| International Journal of Applied Information Systems |
| Foundation of Computer Science (FCS), NY, USA |
| Volume 13 - Number 2 |
| Year of Publication: 2026 |
| Authors: Jagan Kurma, Raghuvaran Kendyala, Varun Bitkuri, Avinash Attipalli, Jaya Vardhani Mamidala, Sunil Jacob Enokkaren |
10.5120/ijais2026452035
|
Jagan Kurma, Raghuvaran Kendyala, Varun Bitkuri, Avinash Attipalli, Jaya Vardhani Mamidala, Sunil Jacob Enokkaren . Optimized Decision Tree Classifier for Data Aggregation in Wireless Sensor Networks using IoT Sensor Data.

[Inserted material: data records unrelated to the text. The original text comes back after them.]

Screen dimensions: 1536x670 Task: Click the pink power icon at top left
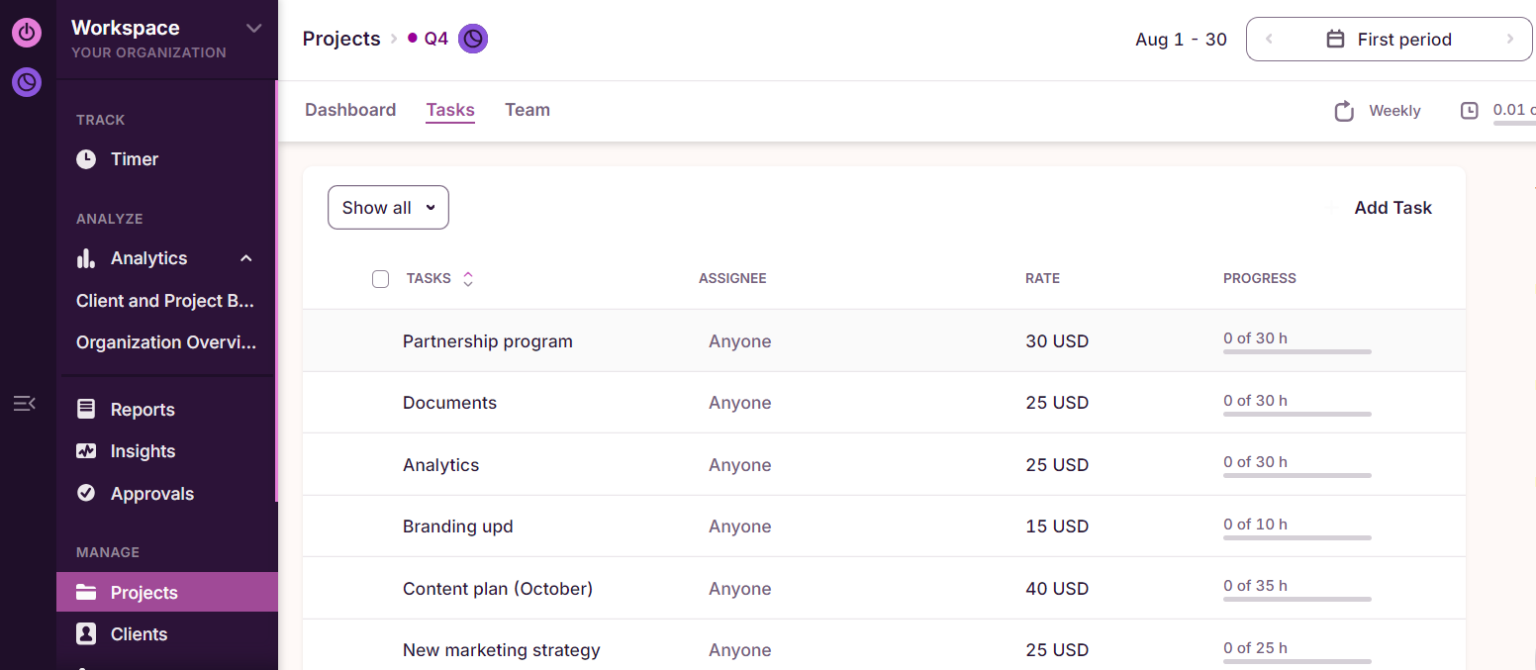27,32
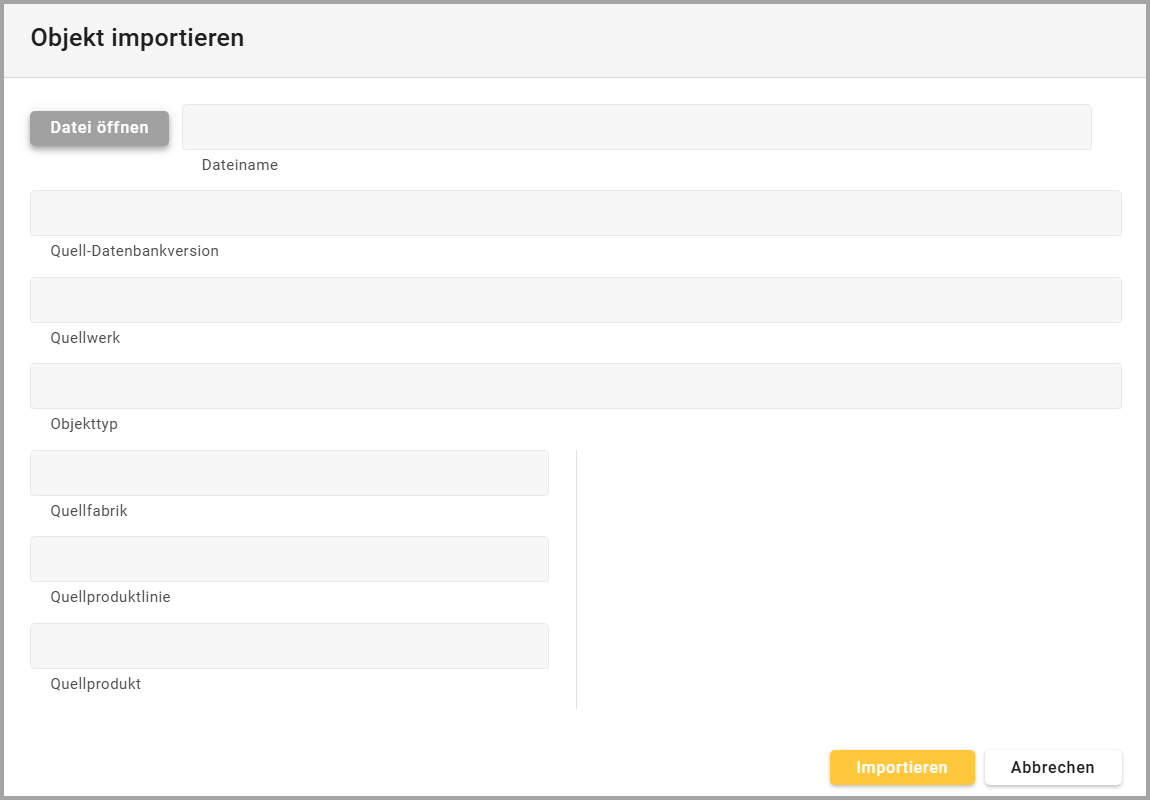Click into the Quellwerk field
This screenshot has height=800, width=1150.
575,300
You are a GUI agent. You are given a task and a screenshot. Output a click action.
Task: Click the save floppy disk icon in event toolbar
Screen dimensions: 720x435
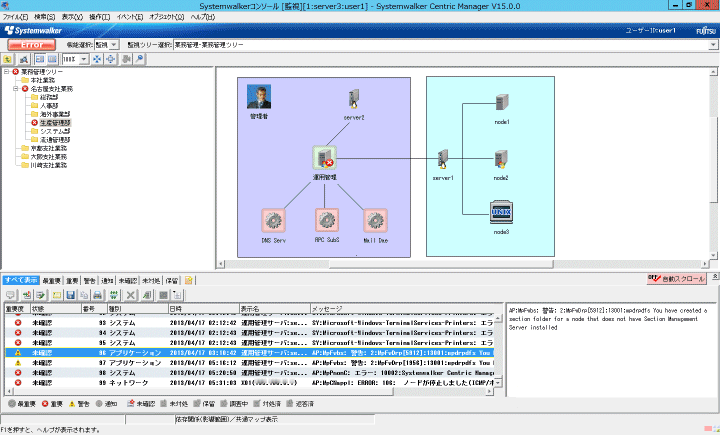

International Journal of Applied Information Systems. 13, 2 ( Feb 2026), 1-10. DOI=10.5120/ijais2026452035
The Internet of Things (IoT) is a network that allows physical objects, sensors, appliances, and other items to communicate with each other without requiring human intervention. Wireless Sensor Networks (WSNs) are the main IoT components. The Internet of Things and WSNs have several significant and non-essential applications in practically every facet of contemporary life. The proposed study suggests a Decision Tree (DT)-based model that can be used to carry out data aggregation in an efficient and effective manner, utilizing the Intel Berkeley Research Lab dataset, a collection of 54 sensors. The methodology consists of three major steps of preprocessing, i.e., cleaning up the data, handling outliers, and label encoding, and feature optimization using Recursive Feature Elimination (RFE). The DT classifier is used to accomplish classification tasks. AUC-ROC, F1-score, recall, accuracy, and precision are used to evaluate measurements. It has been experimentally proven that the DT model exhibits the best classification accuracy of 97% and an AUC of 0.9928, exceeding the performance of other baseline models, including two-layer LSTM and Naive Bayes. The relative analysis validates the strength, interpretability and computability of the DT classifier, and thus it is an appropriate and viable solution to the WSN-based Smart IoT applications in terms of data aggregation.